Friday, 8 April 2016

The Guest by Albert Camus ( Text Analysis )




The Guest is a text that communicates the feeling of alienation and desire of confinement that humans experience, it also explains the idea of absurdity and the sense of moral distress.
The environment in which the story takes place, creates a sentiment of isolation and solitude. The school where Daru teaches is located on top of a plateau in the cold mountains. The isolation of the school shows how every person is truly disconnected from everybody else.
Daru the protagonist of the story is an enigma. He is a hero, to others he is an agent of French oppression, but still he is something in between. The resemblance is noticeable when we take the author of book Albert Camus himself as an example, unable to reconcile between being French as he is born and raised in Algeria, he find it hard to make a choice, so he chose none.
All these different perspectives demonstrates how strange Daru is. He is in a constant battle through the story. Daru shows resistance while cooperating with Balducci when he asks him to deliver the prisoner.
Daru supports the man’s freedom, he then asks what the prisoner crime was and Balducci says he killed his cousin in a family quarrel. This can demonstrate that the murder he did was justified but yet he was captured not according to the Arab justice that he lives by, but by French colonial law.
“Daru felt a sudden wrath against the man, against all men with their rotten spite, their tireless hates, their blood lust.”
A brief reading of this part and one would think that Daru was disgusted by the Arab’s act, however a closer reading shows that he was talking about Balducci.
It appears that Daru comprehended the logic in the prisoner’s act of murder and understood that he is not by any means guilty, but simply misunderstood.
Since he couldn’t communicate in the French language he was not able to defend himself.
Daru is the only one that still sees that Arab as human. By trying to avoid the responsibility of having him executed. Daru gives the Arab the chance to make his own decision by untying his hands and giving him plenty of opportunities to escape.
But despite that, the Arab declines the offer. The choice that Daru made is similar to the German policy towards the Syrian refugees, as the German government keeps them in camps when they arrive, by doing so they will avoid interfering in Syria, which in this case the refugees are the "guests" of Germany.
Many would think of the Arab as a primitive, brutalized, and dull character, but if we take in consideration his background, then he is by all accounts a remarkable, decent man, and his action only seem absurd when looked from the perspective of Daru.
First let’s look at the reason why he killed his cousin. When Daru asks him the reason for his crime, he says “he ran away. I ran after him.”
Could it be that the cousin's act of running away, instead of taking full responsibility which constitutes shame and dishonor to the family, and that the Arab was only acting following his customs.
Seen from this point of view, the Arab made the best decision executing his cousin.

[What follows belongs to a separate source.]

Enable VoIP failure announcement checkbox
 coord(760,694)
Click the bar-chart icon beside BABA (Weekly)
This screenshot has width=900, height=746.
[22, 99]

And we can also understand the reason why he did not run away which is because he refuses to be like his cousin and desert when false accusations are made toward him.
The ethical understanding of the Arab is different than the world he is in, and this isolates him because he doesn't comprehend that what he did was a crime. When Daru asks him if he was sorry for what he did the Arab found no logic in the question, should he feel sorry about the killing if it was the honorable thing to do? Sadly his way of thinking leads to his death, because he did not understand that to the French mind, he is evil.
He then deliver himself to the police expecting to have a fair trial and to be found not guilty.
If the Arab ran away and became sheltered with the travelers then he would see himself as the weakling and criminal. And his action of delivering himself is explained by his experience as a guest of Daru's where he received honorable treatment which seems to have inspired an emotional response in him which made him believe he will be treated fairly, when judged for his crime.
Which show the tremendous mistake that Daru made by choosing to be passive and to not make a choice, which is resembling to the case of Rwanda’s genocide in 1994, where the world watched thousands of people dying but did not intervene to stop it because it was between the people of the same country in this example (The Arab prisoner).


In the world of Camus, a person can attempt to give meaning and nobility to his life through decisive, even rebellious, action to counteract immoral activity, but without a perfect, and fair judgement, there is no morality or immorality.